FS#78306 - [python-pytorch-opt-rocm] Segmentation fault when accessing variables in gpu memory
Attached to Project:
Community Packages
Opened by Moshiur Rahman (moshiur_rahman) - Wednesday, 26 April 2023, 05:20 GMT
Last edited by Toolybird (Toolybird) - Wednesday, 26 April 2023, 21:21 GMT
Opened by Moshiur Rahman (moshiur_rahman) - Wednesday, 26 April 2023, 05:20 GMT
Last edited by Toolybird (Toolybird) - Wednesday, 26 April 2023, 21:21 GMT
|
Details
I have an amd rx 6600 and I'm trying to use pytorch with
rocm. But when I try to access the gpu memory the program
crashes. It seems that memory is being allocated but I
cannot read the memory. Here's the code:
``` import torch # check for amd hip print(torch.cuda.is_available()) print(torch.version.hip) device = torch.device('cuda') id = torch.cuda.current_device() # print gpu name print(torch.cuda.get_device_name(id)) # no memory is allocated at first print(torch.cuda.memory_allocated(id)) # store some variable in gpu memory r = torch.rand(16).to(device) # memory is allocated print(torch.cuda.memory_allocated(id)) # crashes when accessing r print(r[0]) ``` And here's the output: ``` ~ > python test.py Tru # gpu compute is available 5.4.22804- # rocm version AMD Radeon RX 6600 # name of gpu 0 # memory allocation at start 512 # memory allocation after storing variable zsh: segmentation fault (core dumped) python test.py # program crashes when reading variable ``` I have also tried running sample codes in pytorch doc and they also result in segfaults.
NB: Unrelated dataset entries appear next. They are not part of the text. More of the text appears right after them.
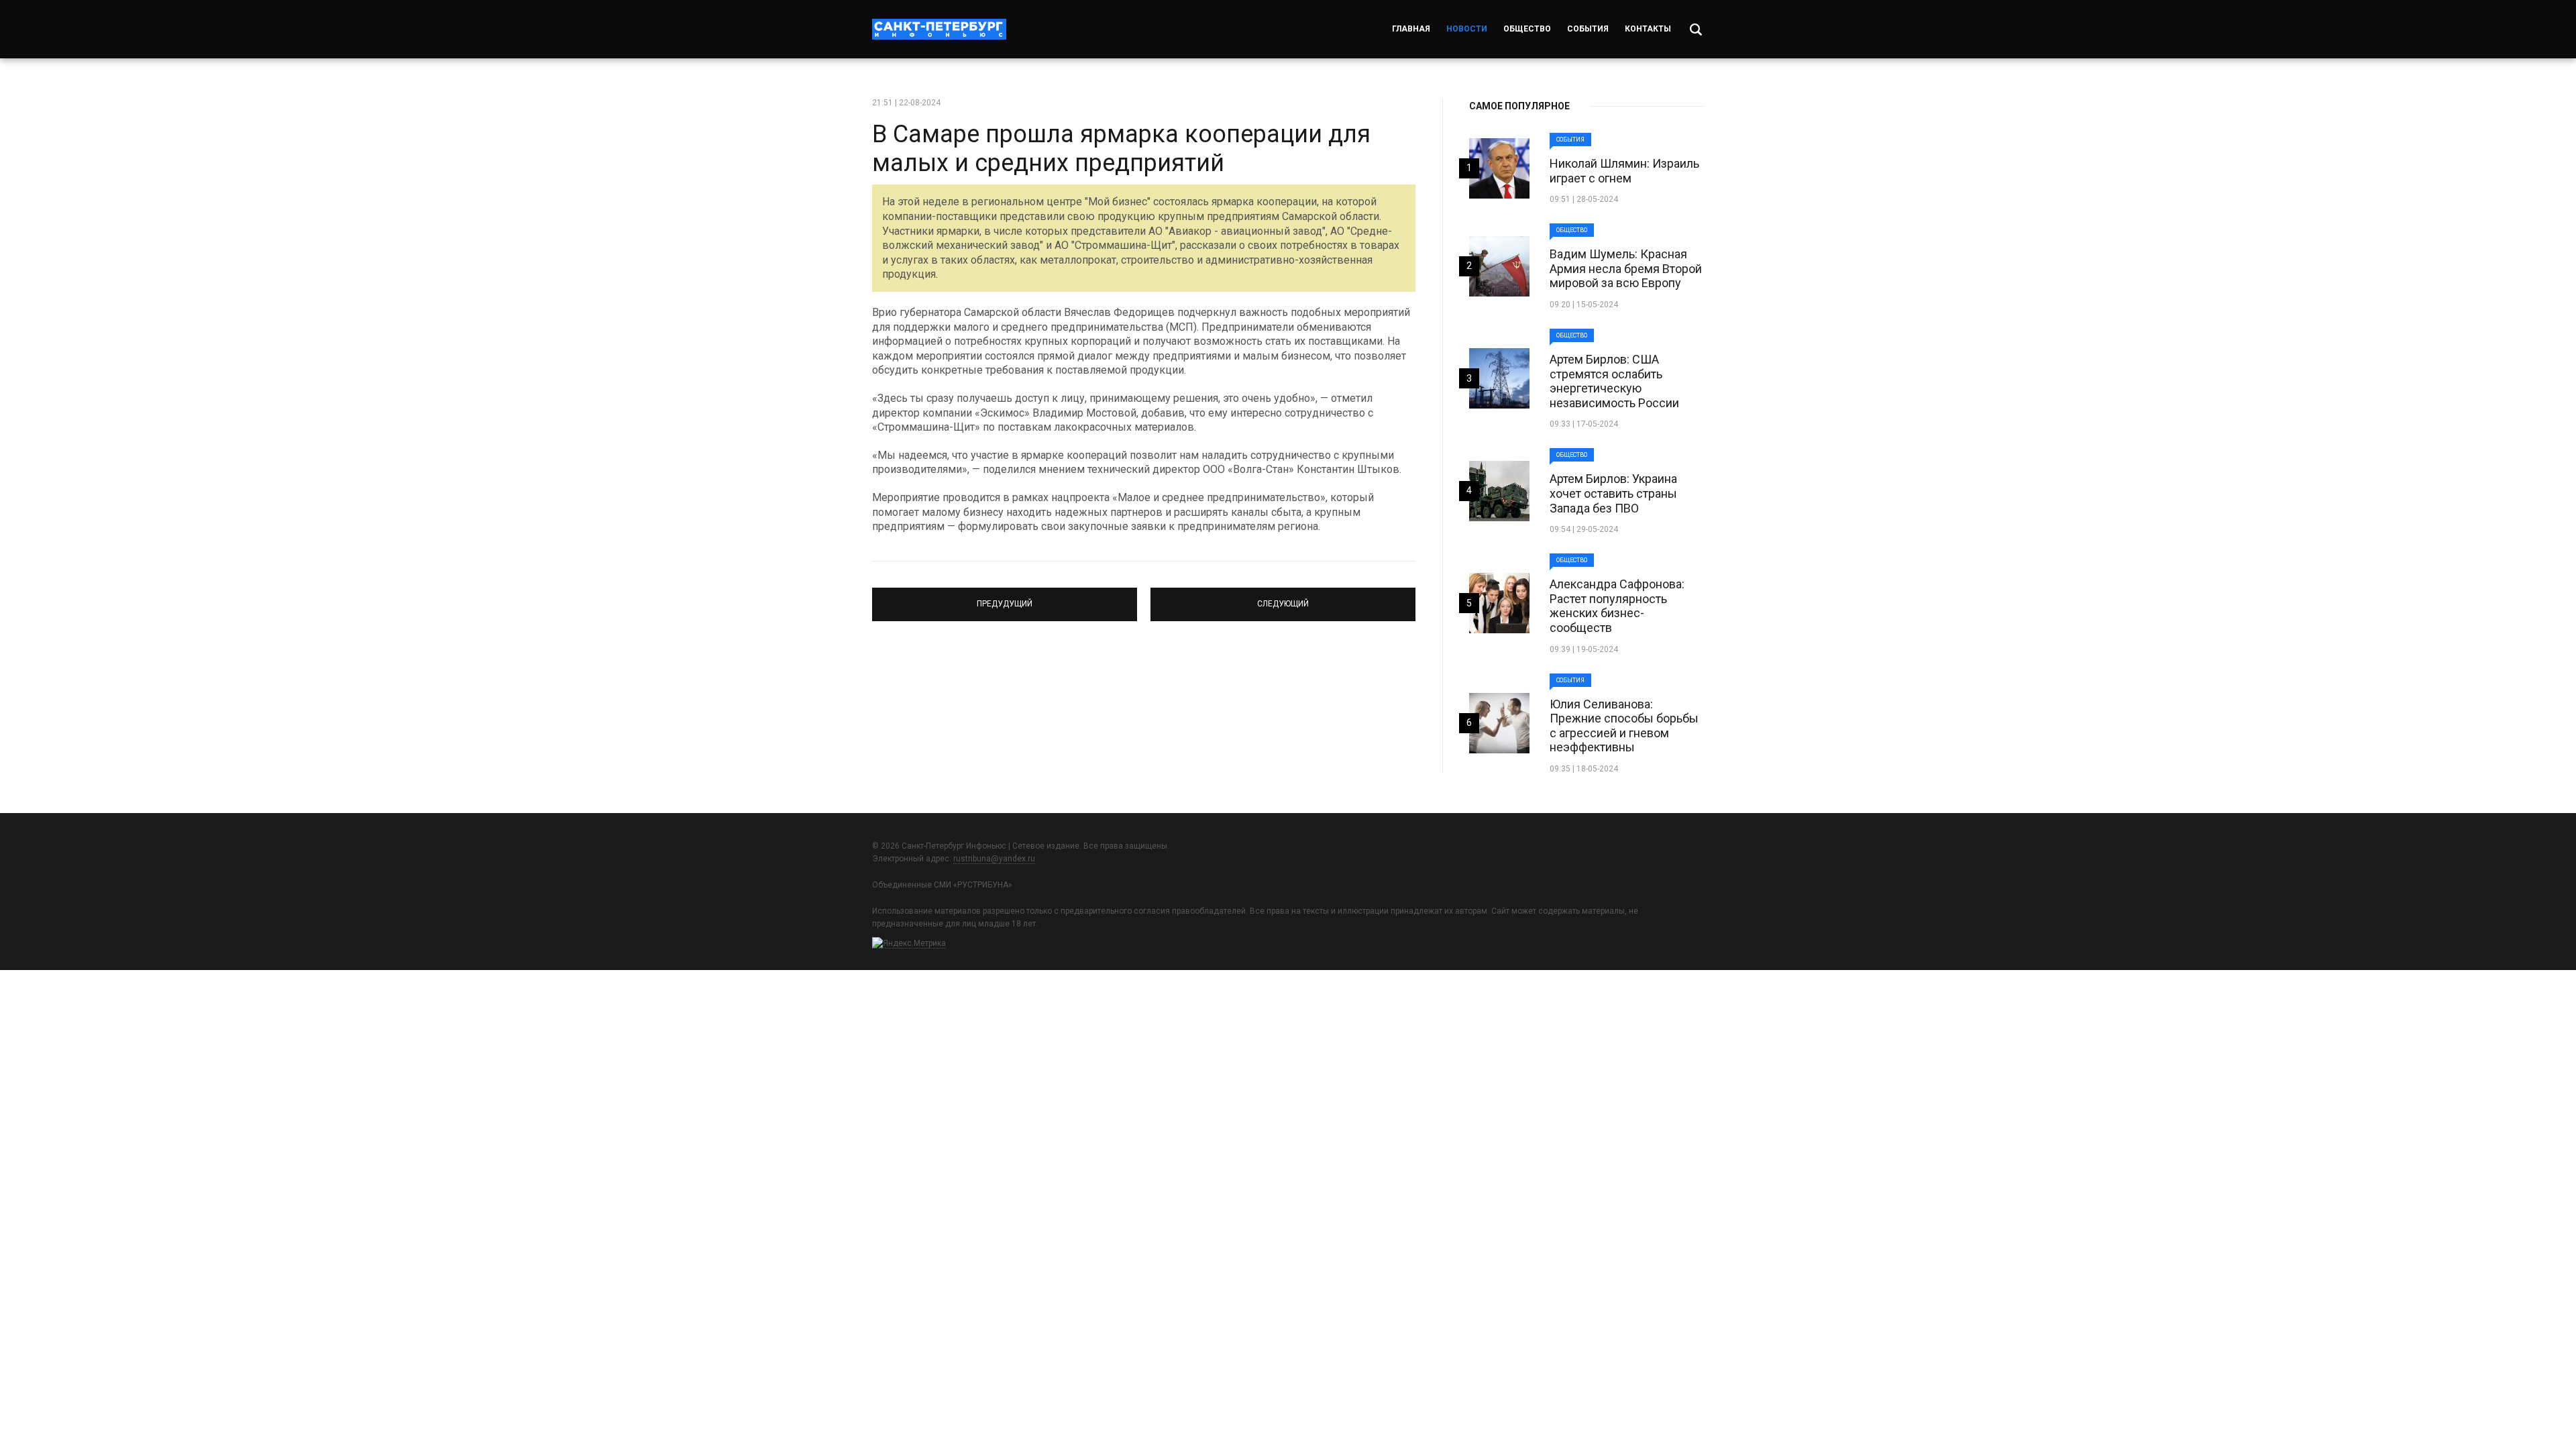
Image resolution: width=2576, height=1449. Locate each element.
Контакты (1648, 29)
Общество (1527, 29)
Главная (1411, 29)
Additional info: version 2.0.0-2 |
This task depends upon
Closed by Toolybird (Toolybird)
Wednesday, 26 April 2023, 21:21 GMT
Reason for closing: None
Additional comments about closing: Reporter says "resolved"
Wednesday, 26 April 2023, 21:21 GMT
Reason for closing: None
Additional comments about closing: Reporter says "resolved"
Please post a backtrace with debug symbols [1]. It might shed some light. i.e.
$ coredumpctl gdb (then answer y when it asks "Enable debuginfod for this session?")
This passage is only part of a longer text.